Had some stuff go down today that I'm not quite sure what to make of it. It left me a weepy mess, wondering what the next step would be. My husband boarded a plane this afternoon taking him 1600 miles away. He knows what's going on, and the distance doesn't help.
So I sit and wonder... How does estrangement happen? One day at a time I suppose. Or is it deeper than that? Is it instance by instance? Is it being hung up on, emails not returned, calls not returned? Is it creating emotional distance to spare your own feelings? Tired of never knowing how what you will say will be interpreted? The gulf growing ever deeper, harder to cross, leaving vast space where there was once closeness.

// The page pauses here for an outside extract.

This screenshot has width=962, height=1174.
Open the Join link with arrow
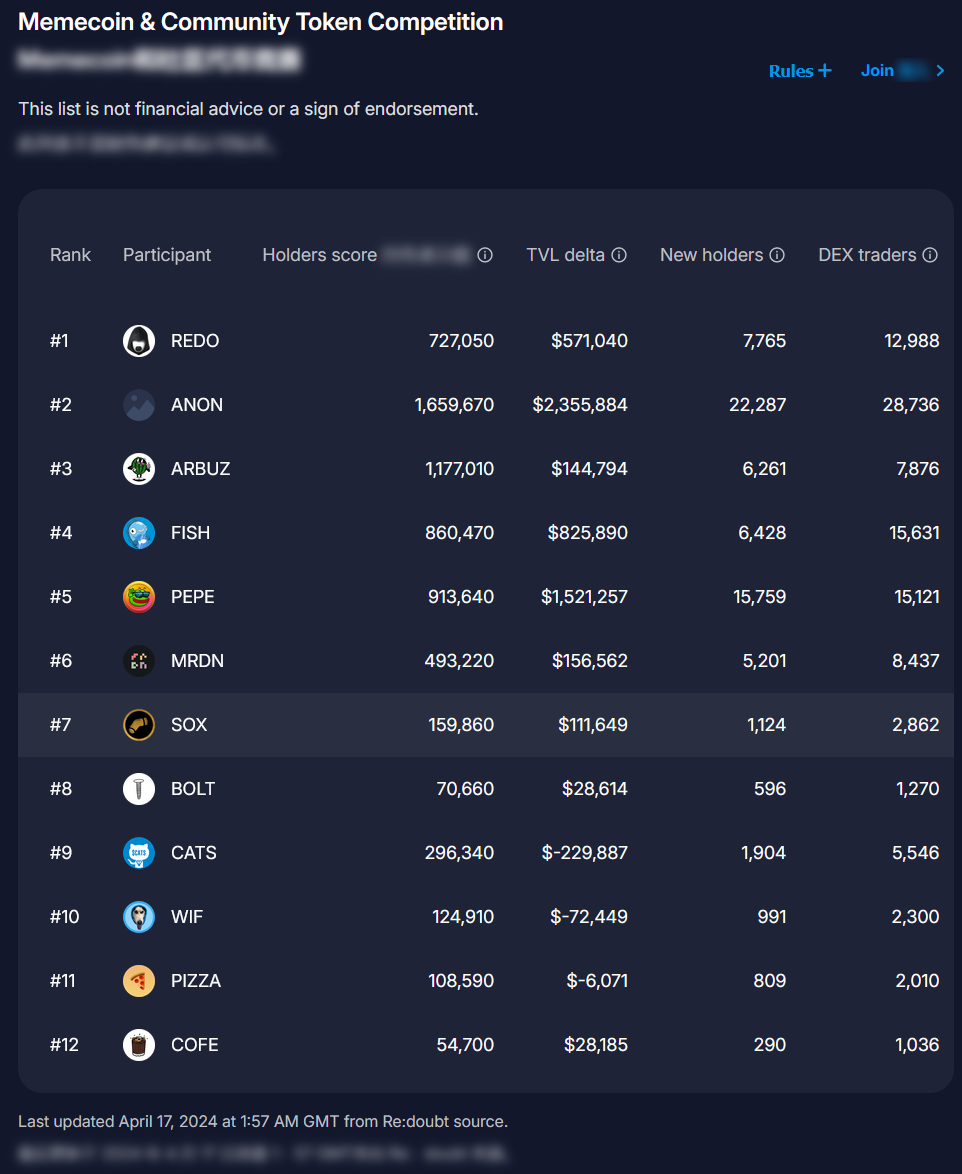pos(903,70)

It's not that I can't talk to my husband about what's going on. At this point, it's like beating a dead horse. It's tiring, rehashing the same issue over and over. "Guess what..." I start. "What now," he replies, almost knowing what I'm going to say before I say it. Once I tell him, a small smile crosses his lips. He knows where this is going, again.
This time, though, it's different. Maybe. This time, I feel I'm left holding the reigns. I don't know what to do. I've been hurt too many times. I worry if I put myself out there again, it will come back to bite me like it has in the past. I worry if I don't, things will never get better. It's not that I don't want things to work, I do... almost desperately, in fact. Maybe that's the problem. I'm holding on to a memory of the past, knowing that it will never be that way again. It never can be that way, too much has happened. Or has it?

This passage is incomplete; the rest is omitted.